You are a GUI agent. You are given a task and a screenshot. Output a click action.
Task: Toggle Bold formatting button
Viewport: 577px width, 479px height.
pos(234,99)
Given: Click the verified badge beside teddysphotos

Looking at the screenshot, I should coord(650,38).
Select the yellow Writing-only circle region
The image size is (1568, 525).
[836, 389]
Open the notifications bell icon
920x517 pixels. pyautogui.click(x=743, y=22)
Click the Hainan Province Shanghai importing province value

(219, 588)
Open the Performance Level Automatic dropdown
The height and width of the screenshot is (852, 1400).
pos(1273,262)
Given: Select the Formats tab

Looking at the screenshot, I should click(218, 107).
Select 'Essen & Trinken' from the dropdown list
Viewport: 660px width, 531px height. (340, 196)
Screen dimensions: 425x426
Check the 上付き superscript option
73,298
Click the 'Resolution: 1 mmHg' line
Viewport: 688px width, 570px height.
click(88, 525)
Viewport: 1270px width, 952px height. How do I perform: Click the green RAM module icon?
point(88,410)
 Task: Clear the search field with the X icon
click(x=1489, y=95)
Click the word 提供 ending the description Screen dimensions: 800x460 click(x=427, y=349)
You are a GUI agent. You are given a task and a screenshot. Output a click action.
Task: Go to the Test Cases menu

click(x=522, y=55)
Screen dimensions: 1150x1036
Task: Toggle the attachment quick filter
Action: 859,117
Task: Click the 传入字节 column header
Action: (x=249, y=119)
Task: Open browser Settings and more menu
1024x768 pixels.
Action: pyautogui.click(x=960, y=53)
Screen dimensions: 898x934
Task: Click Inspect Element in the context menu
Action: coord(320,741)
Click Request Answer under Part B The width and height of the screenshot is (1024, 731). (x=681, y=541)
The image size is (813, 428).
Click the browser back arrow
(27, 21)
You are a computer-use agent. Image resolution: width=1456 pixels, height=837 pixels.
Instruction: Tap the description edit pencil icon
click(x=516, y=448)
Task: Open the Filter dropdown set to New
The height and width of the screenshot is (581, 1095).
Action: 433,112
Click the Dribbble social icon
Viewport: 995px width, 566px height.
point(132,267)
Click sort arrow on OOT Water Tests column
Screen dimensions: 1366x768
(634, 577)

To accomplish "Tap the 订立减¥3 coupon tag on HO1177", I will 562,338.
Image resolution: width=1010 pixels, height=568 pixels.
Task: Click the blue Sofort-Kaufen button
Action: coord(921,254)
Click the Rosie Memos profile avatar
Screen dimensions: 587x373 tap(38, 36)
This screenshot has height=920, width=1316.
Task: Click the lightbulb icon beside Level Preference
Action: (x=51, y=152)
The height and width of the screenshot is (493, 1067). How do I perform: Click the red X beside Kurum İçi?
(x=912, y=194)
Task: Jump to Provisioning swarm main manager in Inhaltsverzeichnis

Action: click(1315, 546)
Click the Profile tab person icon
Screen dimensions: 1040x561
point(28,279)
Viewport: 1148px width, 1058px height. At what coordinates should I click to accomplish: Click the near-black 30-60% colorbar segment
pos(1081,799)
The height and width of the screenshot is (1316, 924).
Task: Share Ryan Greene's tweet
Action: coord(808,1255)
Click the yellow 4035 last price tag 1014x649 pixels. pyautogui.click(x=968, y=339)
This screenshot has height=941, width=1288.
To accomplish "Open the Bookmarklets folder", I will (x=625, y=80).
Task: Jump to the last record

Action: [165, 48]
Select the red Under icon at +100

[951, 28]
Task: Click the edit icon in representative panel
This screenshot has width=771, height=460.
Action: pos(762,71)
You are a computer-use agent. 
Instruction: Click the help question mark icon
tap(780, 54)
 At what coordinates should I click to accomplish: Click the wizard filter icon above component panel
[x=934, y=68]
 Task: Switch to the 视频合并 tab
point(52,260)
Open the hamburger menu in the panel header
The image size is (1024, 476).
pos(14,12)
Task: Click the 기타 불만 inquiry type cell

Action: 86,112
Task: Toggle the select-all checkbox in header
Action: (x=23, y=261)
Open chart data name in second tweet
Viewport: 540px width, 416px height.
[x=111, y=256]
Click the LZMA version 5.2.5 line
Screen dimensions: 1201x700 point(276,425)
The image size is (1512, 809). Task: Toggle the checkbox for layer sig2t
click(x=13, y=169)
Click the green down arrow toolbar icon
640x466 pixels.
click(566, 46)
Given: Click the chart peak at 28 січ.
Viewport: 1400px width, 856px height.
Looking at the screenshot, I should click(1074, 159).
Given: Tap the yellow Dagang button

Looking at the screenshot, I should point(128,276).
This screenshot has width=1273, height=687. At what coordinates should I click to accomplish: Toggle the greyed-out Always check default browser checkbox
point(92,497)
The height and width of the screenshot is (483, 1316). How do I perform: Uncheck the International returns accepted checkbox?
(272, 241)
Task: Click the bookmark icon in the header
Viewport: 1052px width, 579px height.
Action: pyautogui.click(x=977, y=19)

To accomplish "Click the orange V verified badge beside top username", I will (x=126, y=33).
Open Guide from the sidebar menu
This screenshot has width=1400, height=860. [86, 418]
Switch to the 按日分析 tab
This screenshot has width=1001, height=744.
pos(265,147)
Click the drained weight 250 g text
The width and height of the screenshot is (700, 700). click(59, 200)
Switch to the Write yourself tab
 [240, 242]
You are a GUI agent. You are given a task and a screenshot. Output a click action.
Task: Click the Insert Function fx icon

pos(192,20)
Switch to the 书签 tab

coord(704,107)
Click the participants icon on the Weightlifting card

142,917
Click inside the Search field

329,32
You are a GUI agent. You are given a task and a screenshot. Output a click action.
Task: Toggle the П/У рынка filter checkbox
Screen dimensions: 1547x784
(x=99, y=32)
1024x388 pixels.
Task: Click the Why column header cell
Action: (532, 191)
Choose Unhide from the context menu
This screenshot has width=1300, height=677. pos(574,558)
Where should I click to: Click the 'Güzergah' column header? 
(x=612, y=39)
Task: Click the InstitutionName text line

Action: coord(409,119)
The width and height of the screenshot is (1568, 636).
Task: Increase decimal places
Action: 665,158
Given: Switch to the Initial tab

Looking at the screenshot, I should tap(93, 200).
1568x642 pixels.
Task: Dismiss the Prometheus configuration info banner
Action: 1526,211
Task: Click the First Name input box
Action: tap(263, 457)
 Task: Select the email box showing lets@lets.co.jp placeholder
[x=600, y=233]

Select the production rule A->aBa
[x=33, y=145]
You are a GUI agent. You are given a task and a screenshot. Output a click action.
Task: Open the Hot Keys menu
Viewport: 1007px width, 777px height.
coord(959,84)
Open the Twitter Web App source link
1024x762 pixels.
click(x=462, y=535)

== TASK DIRECTIONS ==
Reproduce the records word for word.

== RESPONSE TO THIS TASK ==
You are a GUI agent. You are given a task and a screenshot. Output a click action.
Task: Toggle Bold formatting button
Viewport: 577px width, 479px height.
pos(234,99)
Given: Click the verified badge beside teddysphotos

Looking at the screenshot, I should coord(650,38).
Select the yellow Writing-only circle region
The image size is (1568, 525).
[836, 389]
Open the notifications bell icon
920x517 pixels. pyautogui.click(x=743, y=22)
Click the Hainan Province Shanghai importing province value

(219, 588)
Open the Performance Level Automatic dropdown
The height and width of the screenshot is (852, 1400).
pos(1273,262)
Given: Select the Formats tab

Looking at the screenshot, I should click(218, 107).
Select 'Essen & Trinken' from the dropdown list
Viewport: 660px width, 531px height. (340, 196)
Screen dimensions: 425x426
Check the 上付き superscript option
73,298
Click the 'Resolution: 1 mmHg' line
Viewport: 688px width, 570px height.
click(88, 525)
Viewport: 1270px width, 952px height. How do I perform: Click the green RAM module icon?
point(88,410)
 Task: Clear the search field with the X icon
click(x=1489, y=95)
Click the word 提供 ending the description Screen dimensions: 800x460 click(x=427, y=349)
You are a GUI agent. You are given a task and a screenshot. Output a click action.
Task: Go to the Test Cases menu

click(x=522, y=55)
Screen dimensions: 1150x1036
Task: Toggle the attachment quick filter
Action: 859,117
Task: Click the 传入字节 column header
Action: (x=249, y=119)
Task: Open browser Settings and more menu
1024x768 pixels.
Action: pyautogui.click(x=960, y=53)
Screen dimensions: 898x934
Task: Click Inspect Element in the context menu
Action: coord(320,741)
Click Request Answer under Part B The width and height of the screenshot is (1024, 731). (x=681, y=541)
The image size is (813, 428).
Click the browser back arrow
(27, 21)
You are a computer-use agent. Image resolution: width=1456 pixels, height=837 pixels.
Instruction: Tap the description edit pencil icon
click(x=516, y=448)
Task: Open the Filter dropdown set to New
The height and width of the screenshot is (581, 1095).
Action: 433,112
Click the Dribbble social icon
Viewport: 995px width, 566px height.
point(132,267)
Click sort arrow on OOT Water Tests column
Screen dimensions: 1366x768
(634, 577)

To accomplish "Tap the 订立减¥3 coupon tag on HO1177", I will 562,338.
Image resolution: width=1010 pixels, height=568 pixels.
Task: Click the blue Sofort-Kaufen button
Action: coord(921,254)
Click the Rosie Memos profile avatar
Screen dimensions: 587x373 tap(38, 36)
This screenshot has height=920, width=1316.
Task: Click the lightbulb icon beside Level Preference
Action: (x=51, y=152)
The height and width of the screenshot is (493, 1067). How do I perform: Click the red X beside Kurum İçi?
(x=912, y=194)
Task: Jump to Provisioning swarm main manager in Inhaltsverzeichnis

Action: click(1315, 546)
Click the Profile tab person icon
Screen dimensions: 1040x561
point(28,279)
Viewport: 1148px width, 1058px height. At what coordinates should I click to accomplish: Click the near-black 30-60% colorbar segment
pos(1081,799)
The height and width of the screenshot is (1316, 924).
Task: Share Ryan Greene's tweet
Action: coord(808,1255)
Click the yellow 4035 last price tag 1014x649 pixels. pyautogui.click(x=968, y=339)
This screenshot has height=941, width=1288.
To accomplish "Open the Bookmarklets folder", I will (x=625, y=80).
Task: Jump to the last record

Action: [165, 48]
Select the red Under icon at +100

[951, 28]
Task: Click the edit icon in representative panel
This screenshot has width=771, height=460.
Action: pos(762,71)
You are a computer-use agent. 
Instruction: Click the help question mark icon
tap(780, 54)
 At what coordinates should I click to accomplish: Click the wizard filter icon above component panel
[x=934, y=68]
 Task: Switch to the 视频合并 tab
point(52,260)
Open the hamburger menu in the panel header
The image size is (1024, 476).
pos(14,12)
Task: Click the 기타 불만 inquiry type cell

Action: 86,112
Task: Toggle the select-all checkbox in header
Action: (x=23, y=261)
Open chart data name in second tweet
Viewport: 540px width, 416px height.
[x=111, y=256]
Click the LZMA version 5.2.5 line
Screen dimensions: 1201x700 point(276,425)
The image size is (1512, 809). Task: Toggle the checkbox for layer sig2t
click(x=13, y=169)
Click the green down arrow toolbar icon
640x466 pixels.
click(566, 46)
Given: Click the chart peak at 28 січ.
Viewport: 1400px width, 856px height.
Looking at the screenshot, I should click(1074, 159).
Given: Tap the yellow Dagang button

Looking at the screenshot, I should point(128,276).
This screenshot has width=1273, height=687. At what coordinates should I click to accomplish: Toggle the greyed-out Always check default browser checkbox
point(92,497)
The height and width of the screenshot is (483, 1316). How do I perform: Uncheck the International returns accepted checkbox?
(272, 241)
Task: Click the bookmark icon in the header
Viewport: 1052px width, 579px height.
Action: pyautogui.click(x=977, y=19)

To accomplish "Click the orange V verified badge beside top username", I will (x=126, y=33).
Open Guide from the sidebar menu
This screenshot has width=1400, height=860. [86, 418]
Switch to the 按日分析 tab
This screenshot has width=1001, height=744.
pos(265,147)
Click the drained weight 250 g text
The width and height of the screenshot is (700, 700). click(59, 200)
Switch to the Write yourself tab
 [240, 242]
You are a GUI agent. You are given a task and a screenshot. Output a click action.
Task: Click the Insert Function fx icon

pos(192,20)
Switch to the 书签 tab

coord(704,107)
Click the participants icon on the Weightlifting card

142,917
Click inside the Search field

329,32
You are a GUI agent. You are given a task and a screenshot. Output a click action.
Task: Toggle the П/У рынка filter checkbox
Screen dimensions: 1547x784
(x=99, y=32)
1024x388 pixels.
Task: Click the Why column header cell
Action: (532, 191)
Choose Unhide from the context menu
This screenshot has width=1300, height=677. pos(574,558)
Where should I click to: Click the 'Güzergah' column header? 
(x=612, y=39)
Task: Click the InstitutionName text line

Action: coord(409,119)
The width and height of the screenshot is (1568, 636).
Task: Increase decimal places
Action: 665,158
Given: Switch to the Initial tab

Looking at the screenshot, I should tap(93, 200).
1568x642 pixels.
Task: Dismiss the Prometheus configuration info banner
Action: 1526,211
Task: Click the First Name input box
Action: tap(263, 457)
 Task: Select the email box showing lets@lets.co.jp placeholder
[x=600, y=233]

Select the production rule A->aBa
[x=33, y=145]
You are a GUI agent. You are given a task and a screenshot. Output a click action.
Task: Open the Hot Keys menu
Viewport: 1007px width, 777px height.
coord(959,84)
Open the Twitter Web App source link
1024x762 pixels.
click(x=462, y=535)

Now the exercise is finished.